• _About this exercise_: Using the data below, report how many lines hold the word "computer". Include nothing else in the reply.

....................

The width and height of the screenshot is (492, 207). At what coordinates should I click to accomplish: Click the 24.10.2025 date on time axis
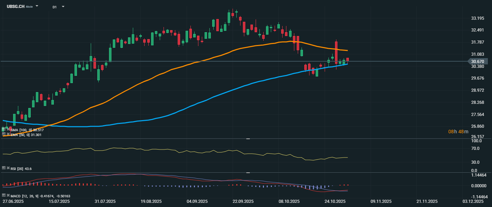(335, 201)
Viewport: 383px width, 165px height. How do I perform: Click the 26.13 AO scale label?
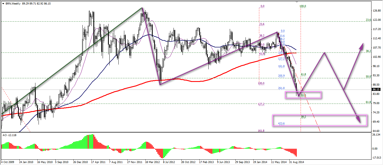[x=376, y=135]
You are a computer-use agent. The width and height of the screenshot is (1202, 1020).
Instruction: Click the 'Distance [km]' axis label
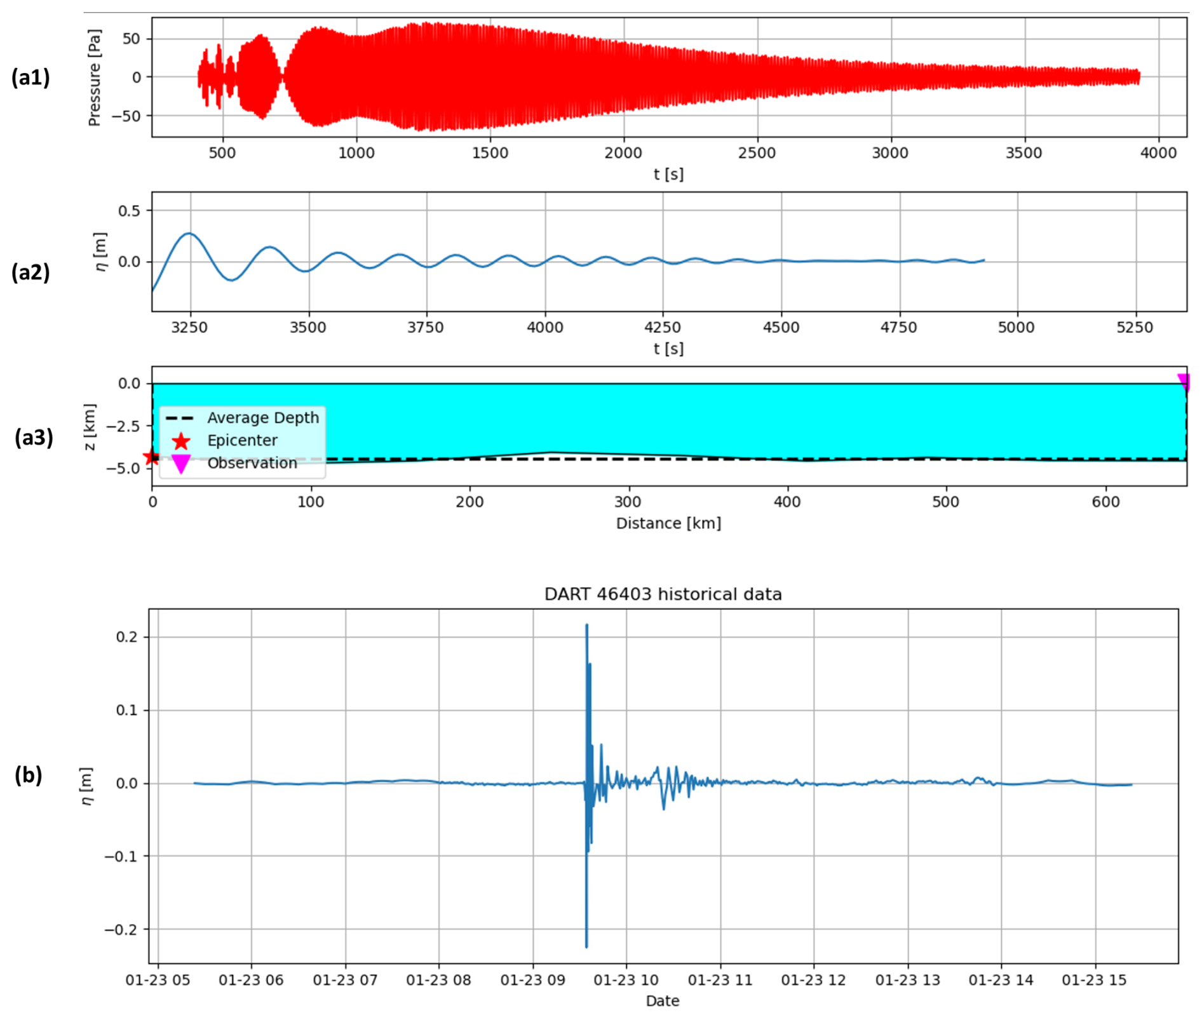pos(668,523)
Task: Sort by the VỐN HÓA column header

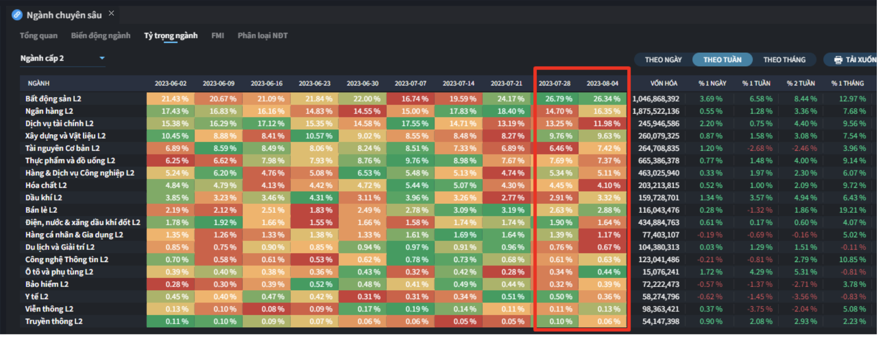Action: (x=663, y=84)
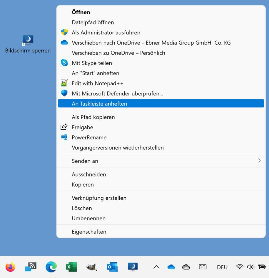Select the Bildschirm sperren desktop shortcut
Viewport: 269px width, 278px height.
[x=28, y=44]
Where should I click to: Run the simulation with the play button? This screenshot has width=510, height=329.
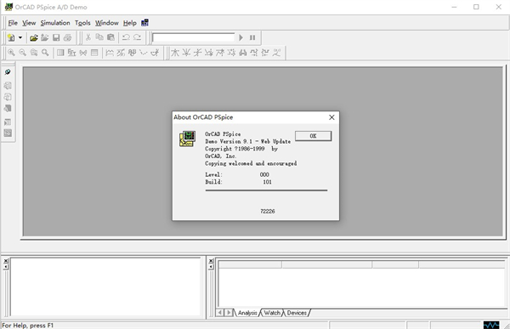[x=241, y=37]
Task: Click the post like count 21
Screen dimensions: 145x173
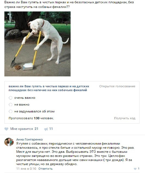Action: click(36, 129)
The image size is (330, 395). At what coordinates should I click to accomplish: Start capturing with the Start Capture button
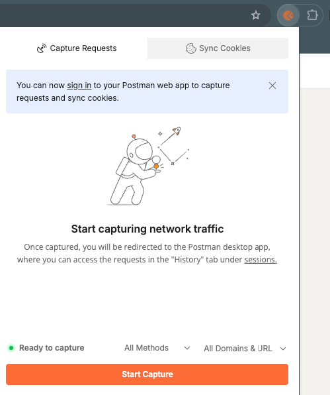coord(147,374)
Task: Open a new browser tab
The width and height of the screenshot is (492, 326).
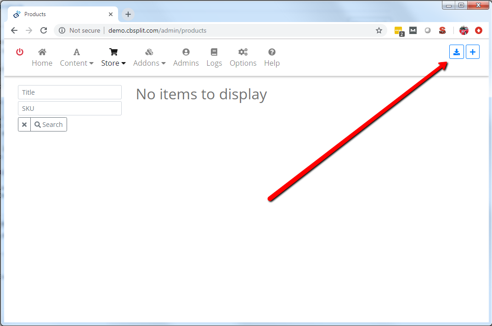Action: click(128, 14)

....................

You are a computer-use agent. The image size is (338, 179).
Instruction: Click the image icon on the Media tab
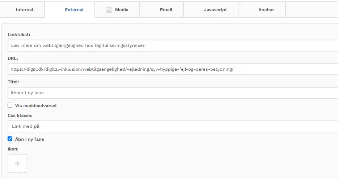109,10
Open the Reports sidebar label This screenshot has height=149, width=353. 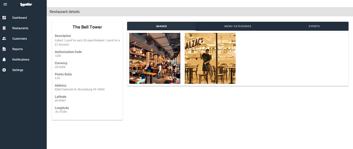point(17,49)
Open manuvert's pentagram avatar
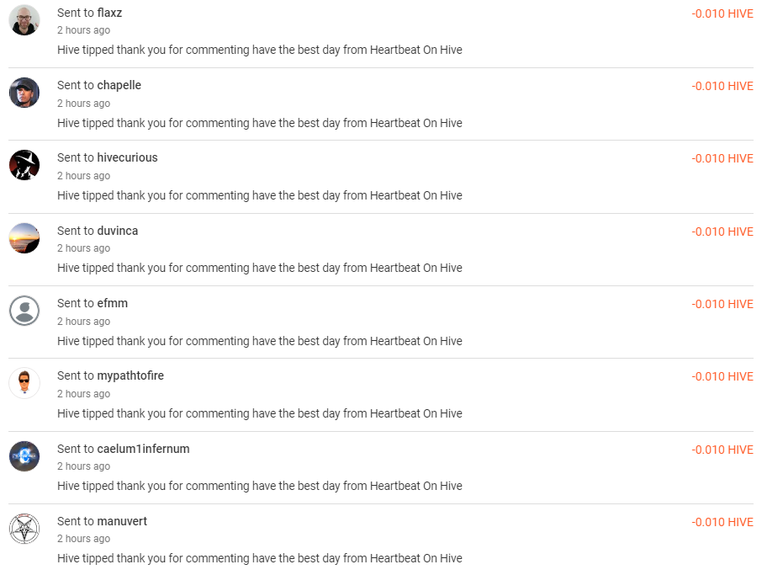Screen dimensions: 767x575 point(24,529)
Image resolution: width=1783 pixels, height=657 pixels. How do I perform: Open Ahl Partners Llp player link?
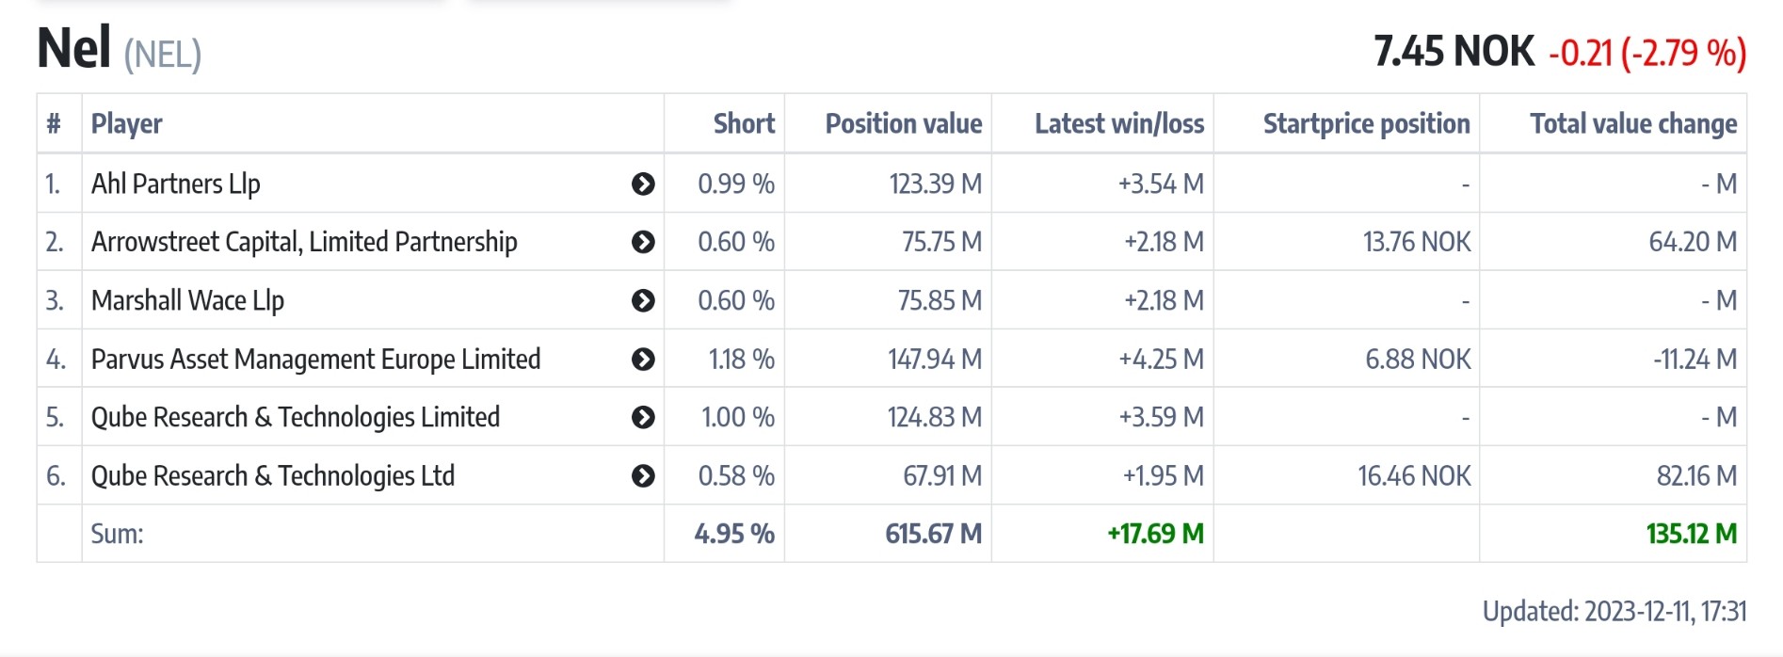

....................

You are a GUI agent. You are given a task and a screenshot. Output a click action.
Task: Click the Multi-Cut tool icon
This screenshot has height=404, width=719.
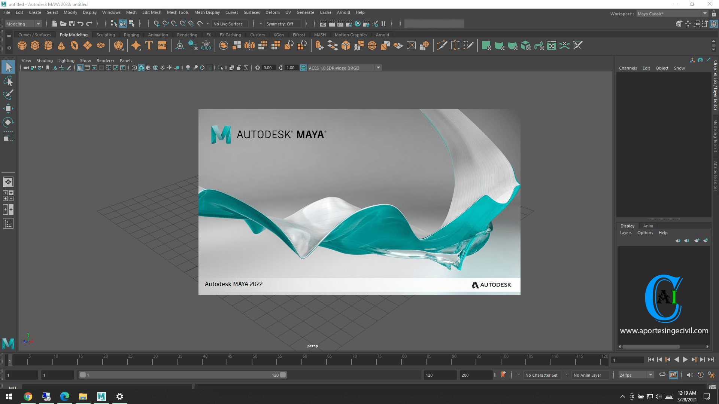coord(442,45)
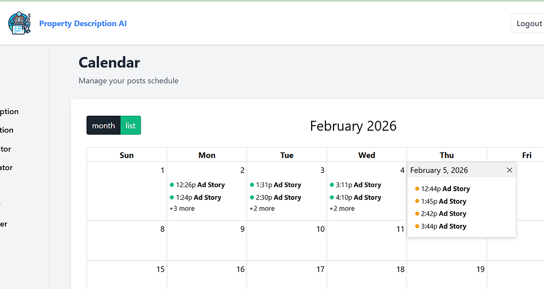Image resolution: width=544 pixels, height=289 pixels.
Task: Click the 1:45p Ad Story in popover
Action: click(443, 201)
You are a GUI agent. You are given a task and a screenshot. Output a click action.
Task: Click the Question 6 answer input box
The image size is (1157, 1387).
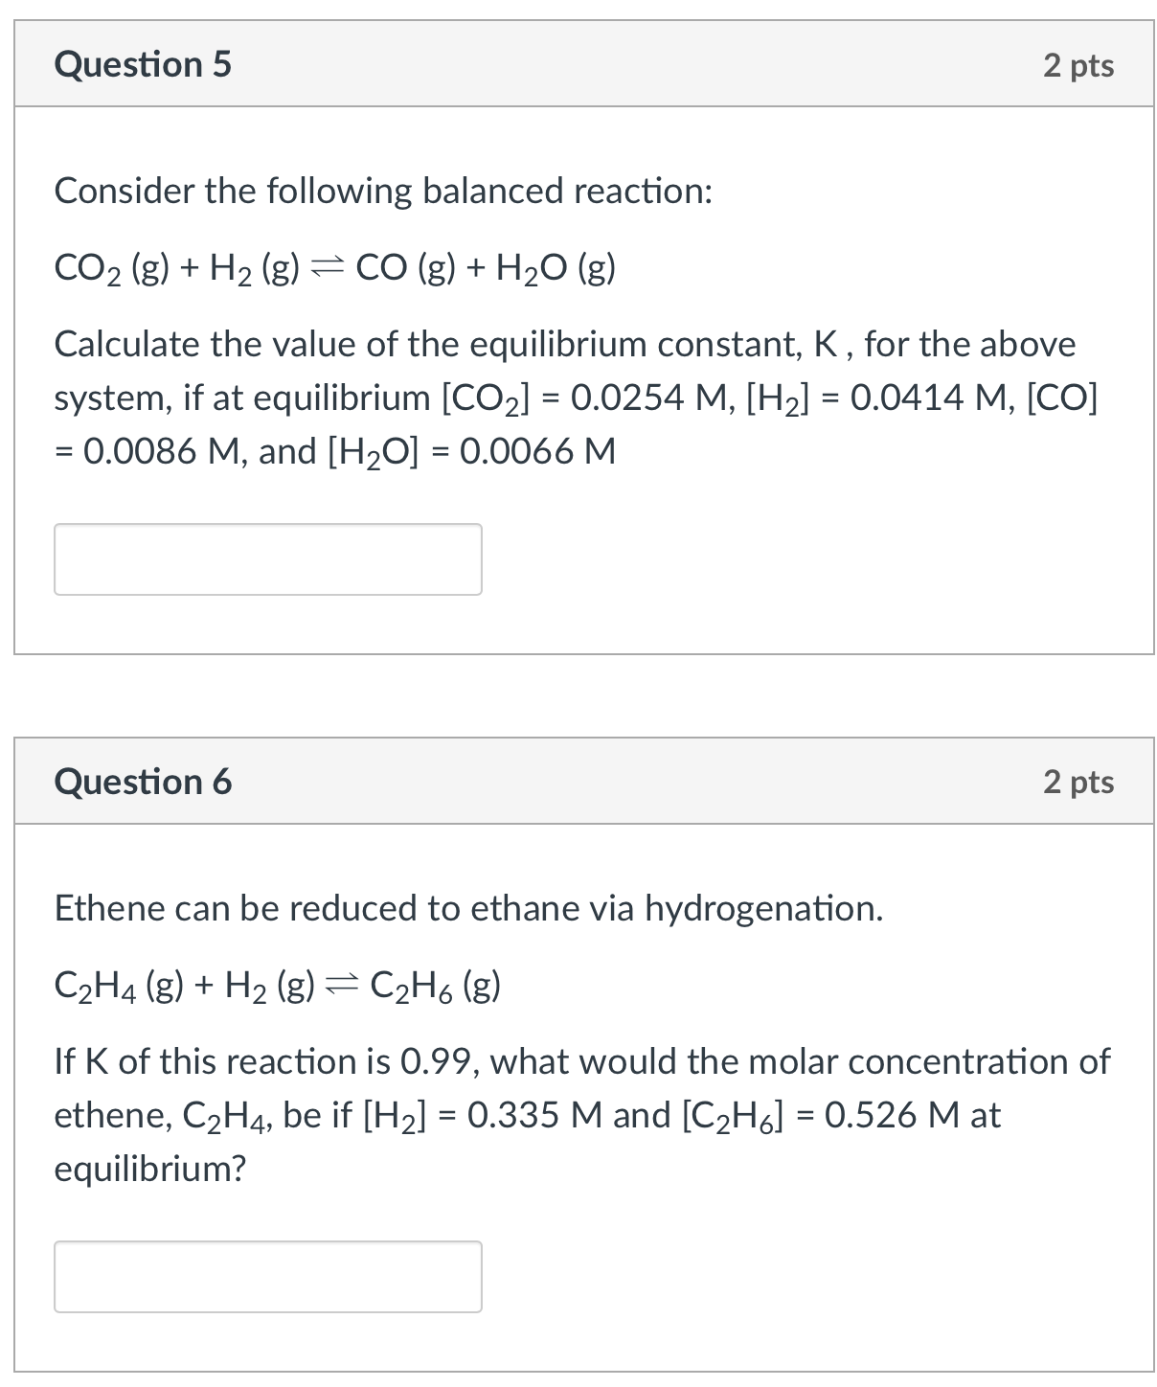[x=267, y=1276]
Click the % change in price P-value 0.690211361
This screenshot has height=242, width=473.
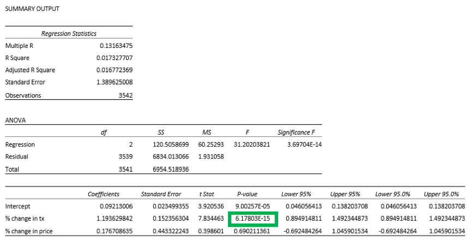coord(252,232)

....................

• _Response to this task_: 2